Go through the data below and return each line where the string "pixels" occurs.

—————

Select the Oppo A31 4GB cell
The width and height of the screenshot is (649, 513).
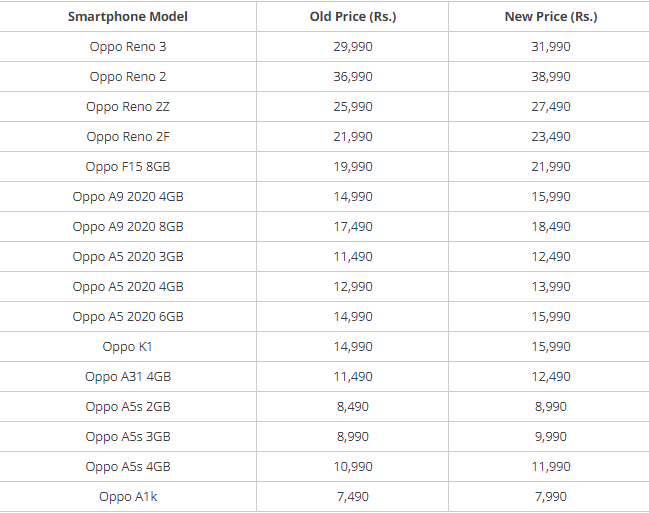coord(128,377)
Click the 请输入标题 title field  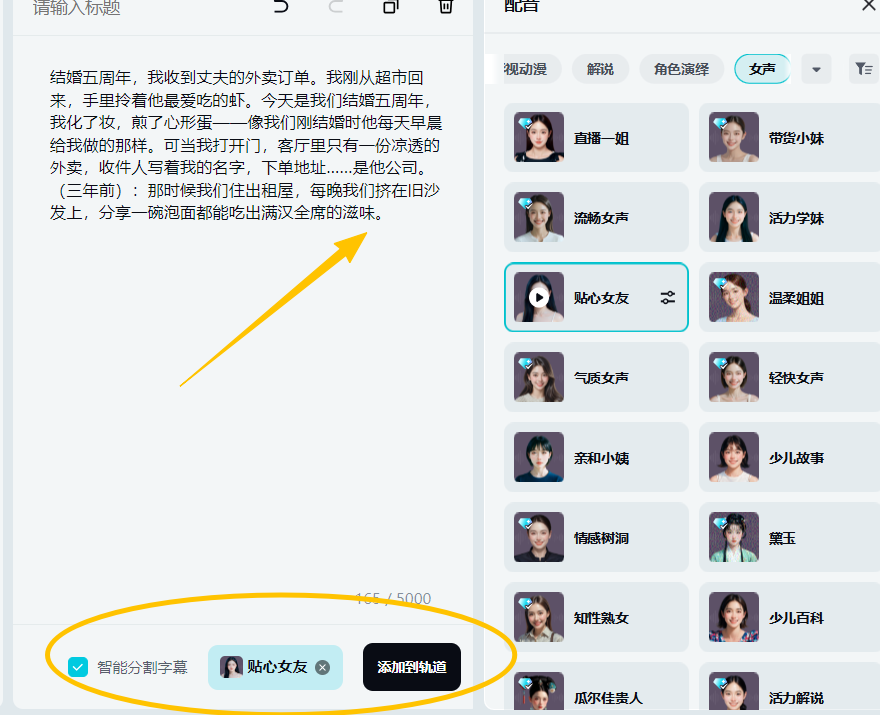tap(120, 9)
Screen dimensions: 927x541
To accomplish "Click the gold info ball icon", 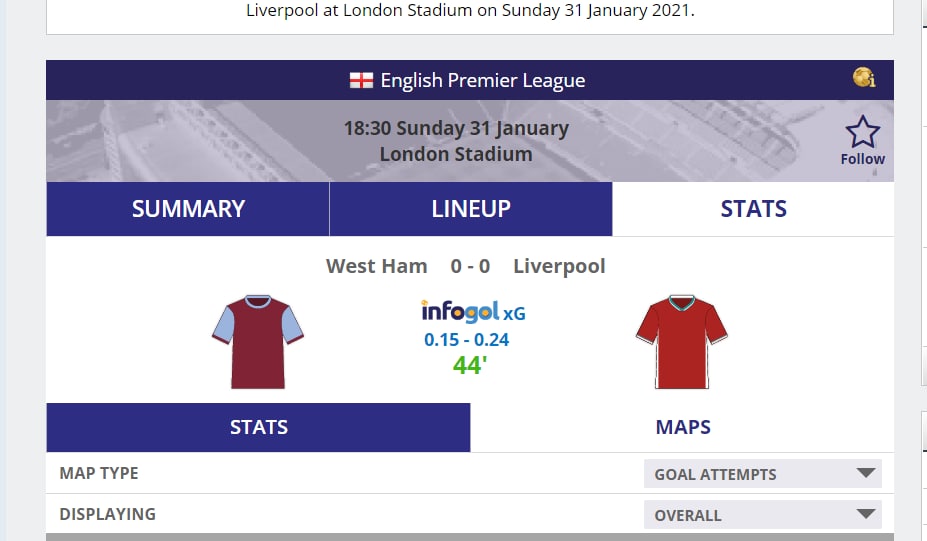I will pos(864,78).
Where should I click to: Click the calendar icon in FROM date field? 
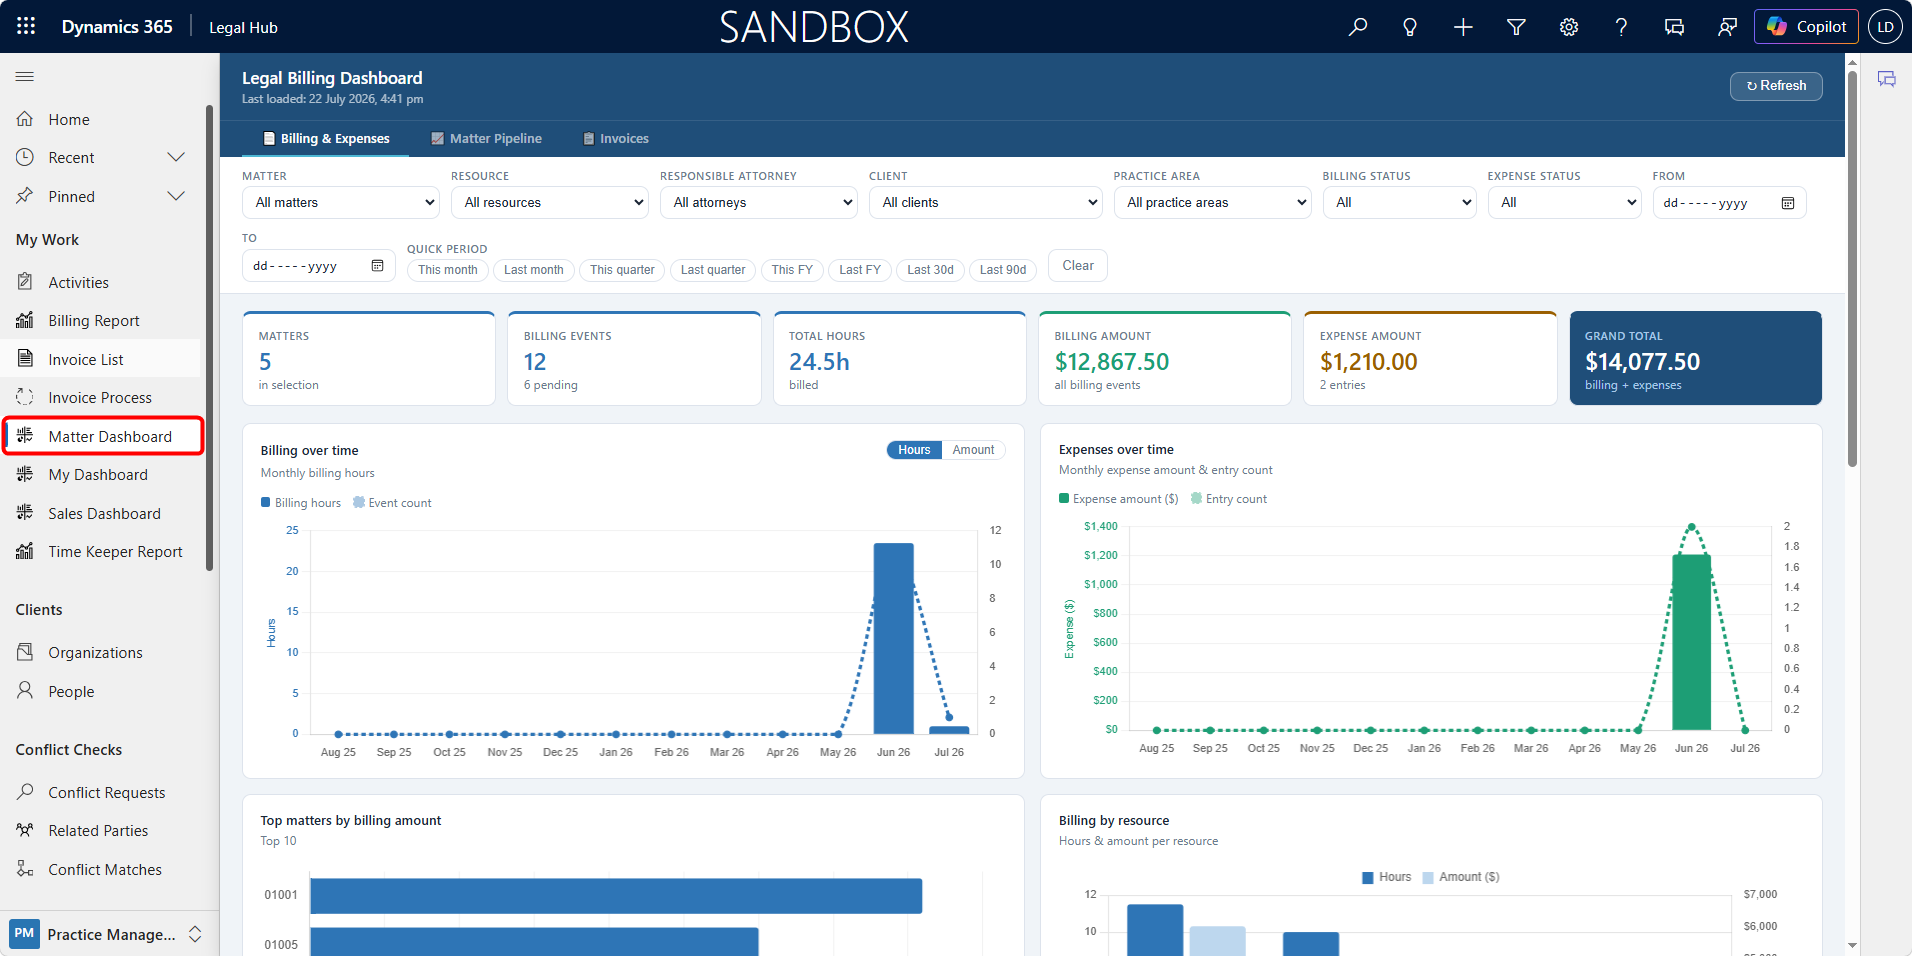1788,203
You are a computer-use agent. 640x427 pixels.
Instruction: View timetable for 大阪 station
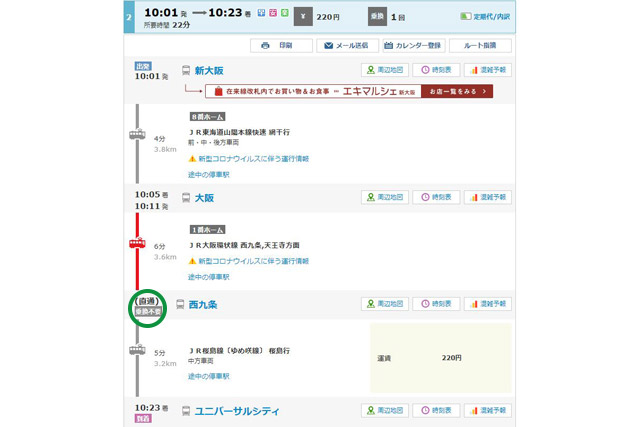tap(437, 197)
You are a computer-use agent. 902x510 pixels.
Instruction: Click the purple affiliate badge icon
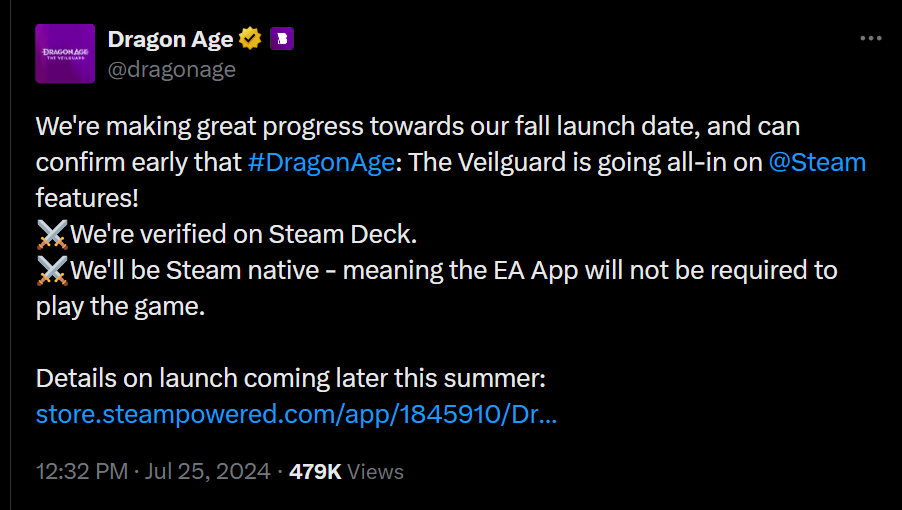click(282, 39)
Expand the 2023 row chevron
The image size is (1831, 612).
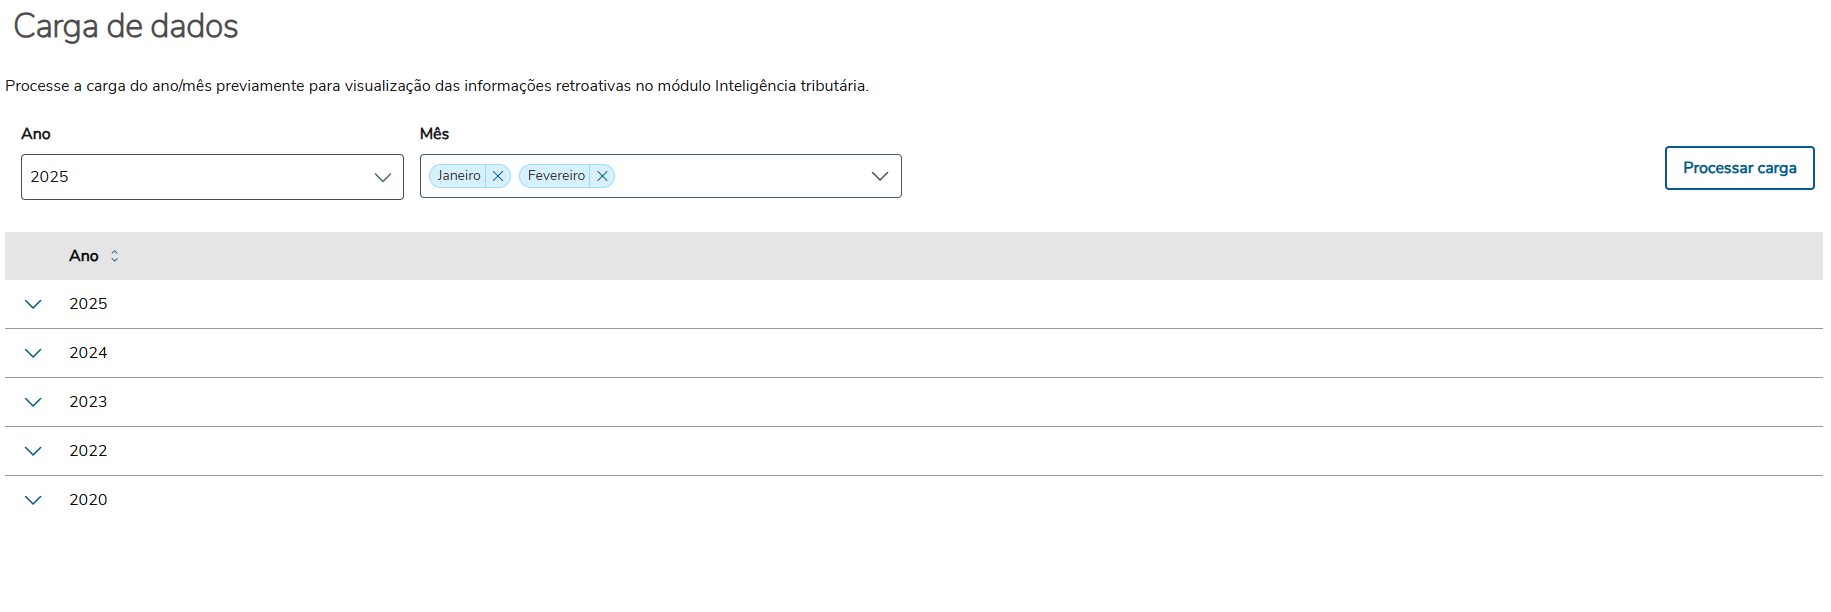[33, 402]
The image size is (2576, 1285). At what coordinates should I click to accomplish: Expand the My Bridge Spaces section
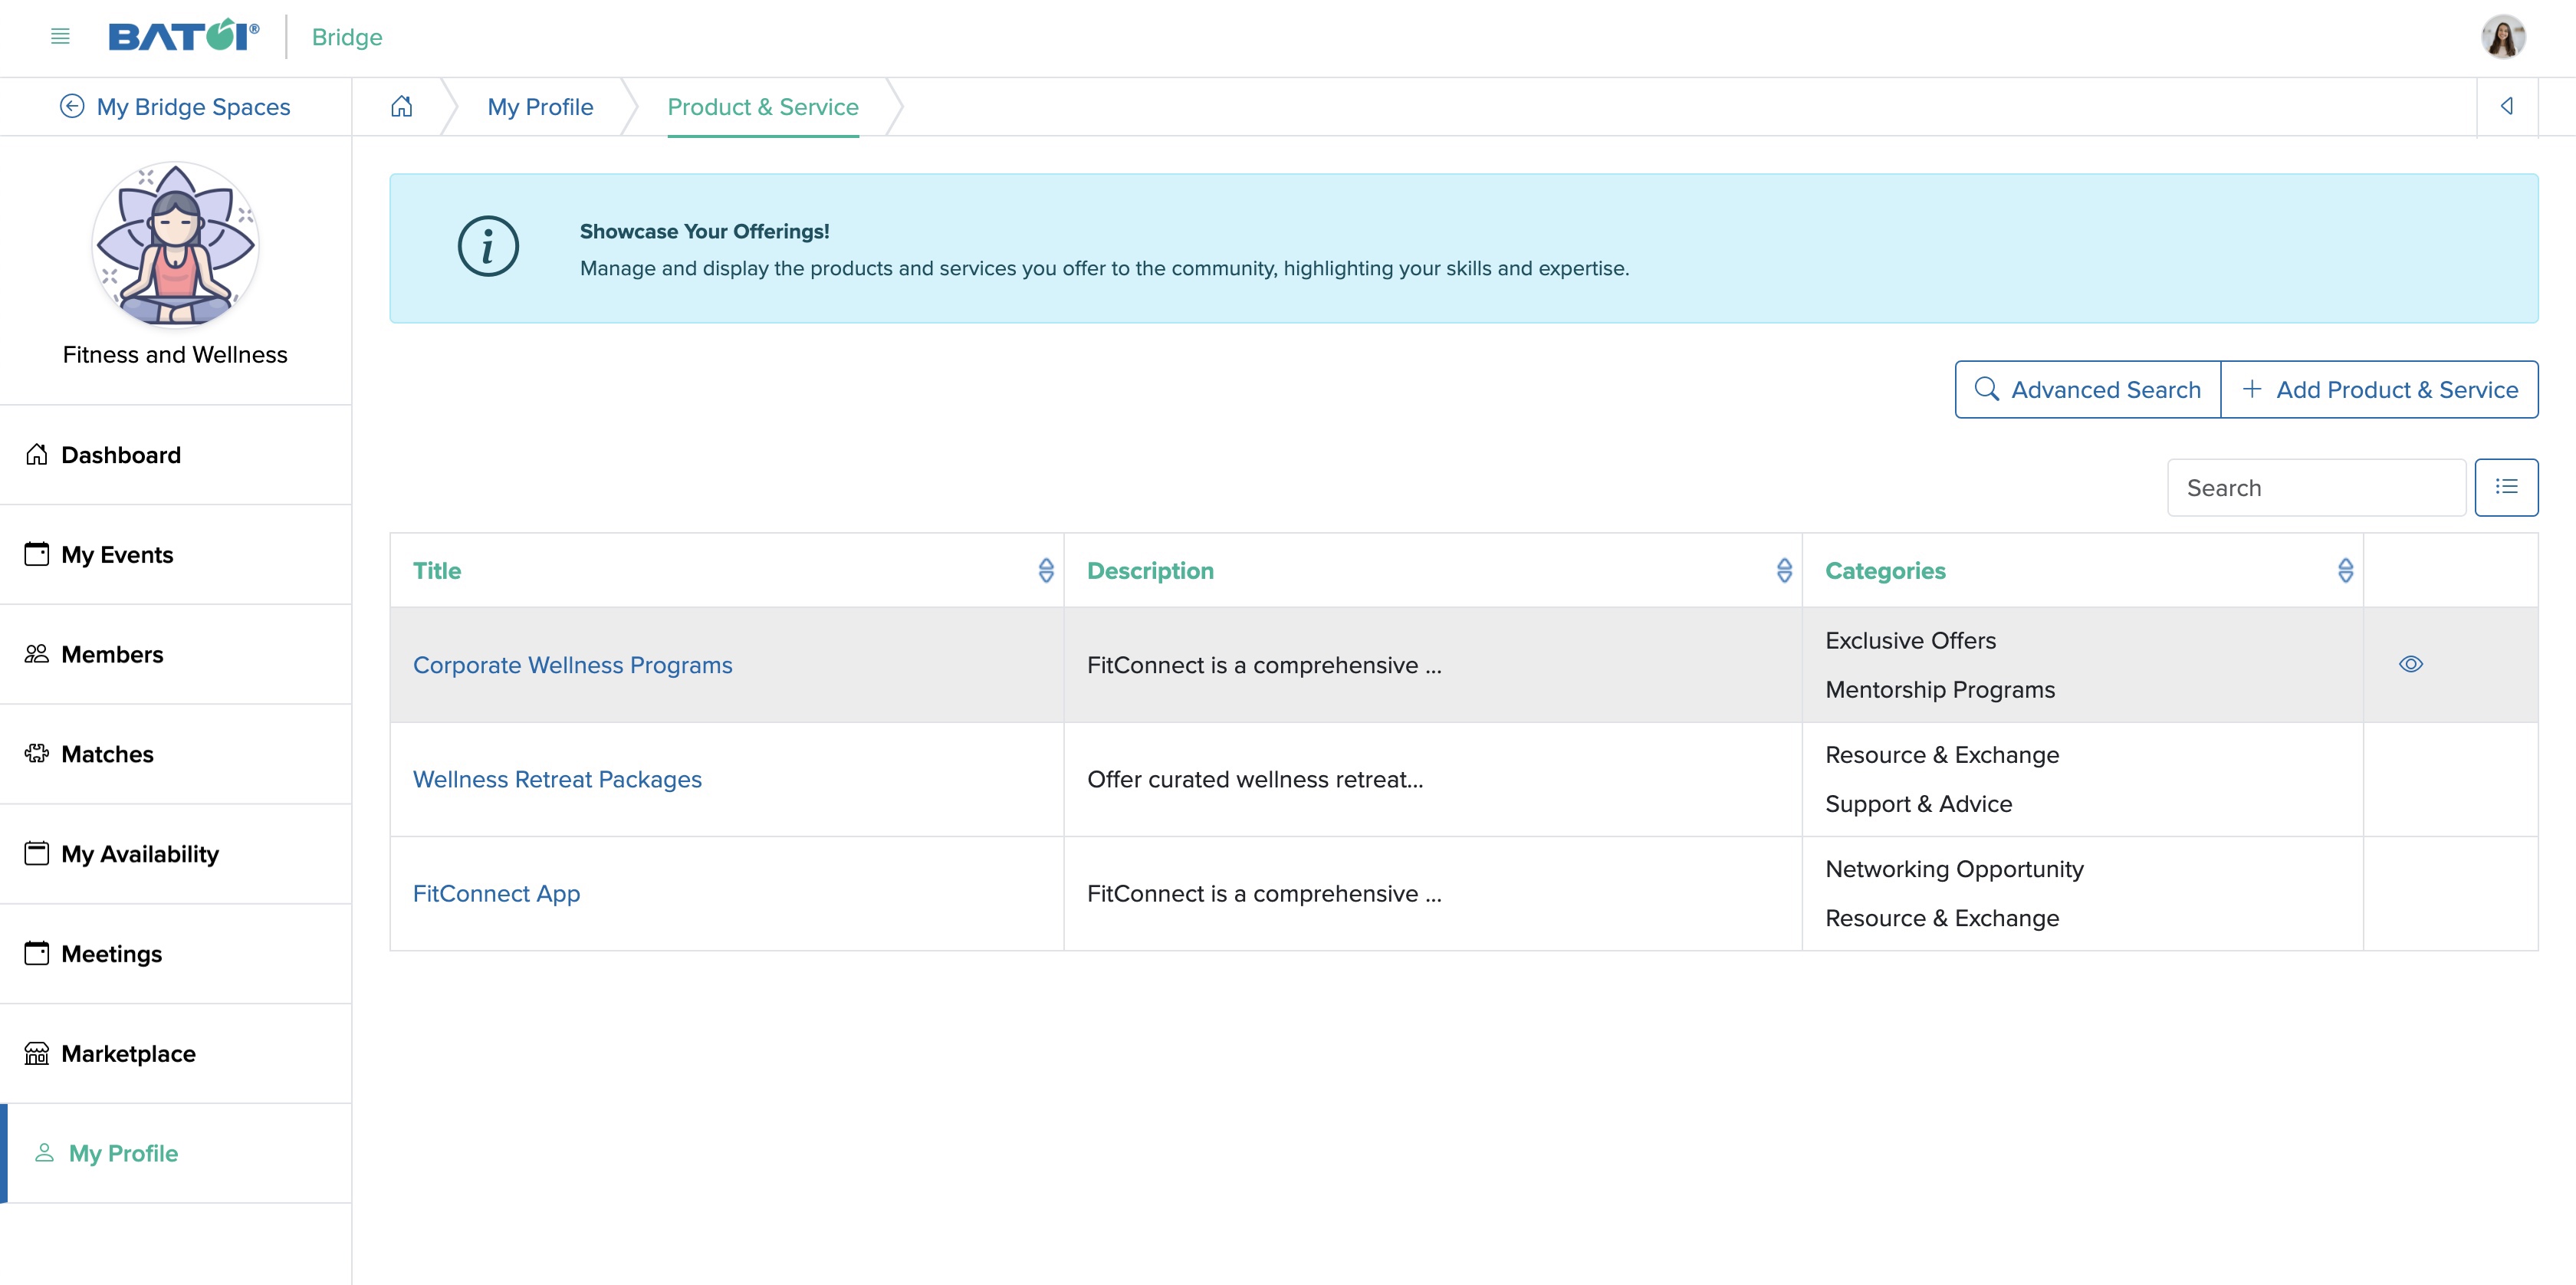click(176, 107)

—————

- [Exercise answer]:
You are a computer-use agent. 640x427 pixels.
You are a computer-use agent. 902x510 pixels.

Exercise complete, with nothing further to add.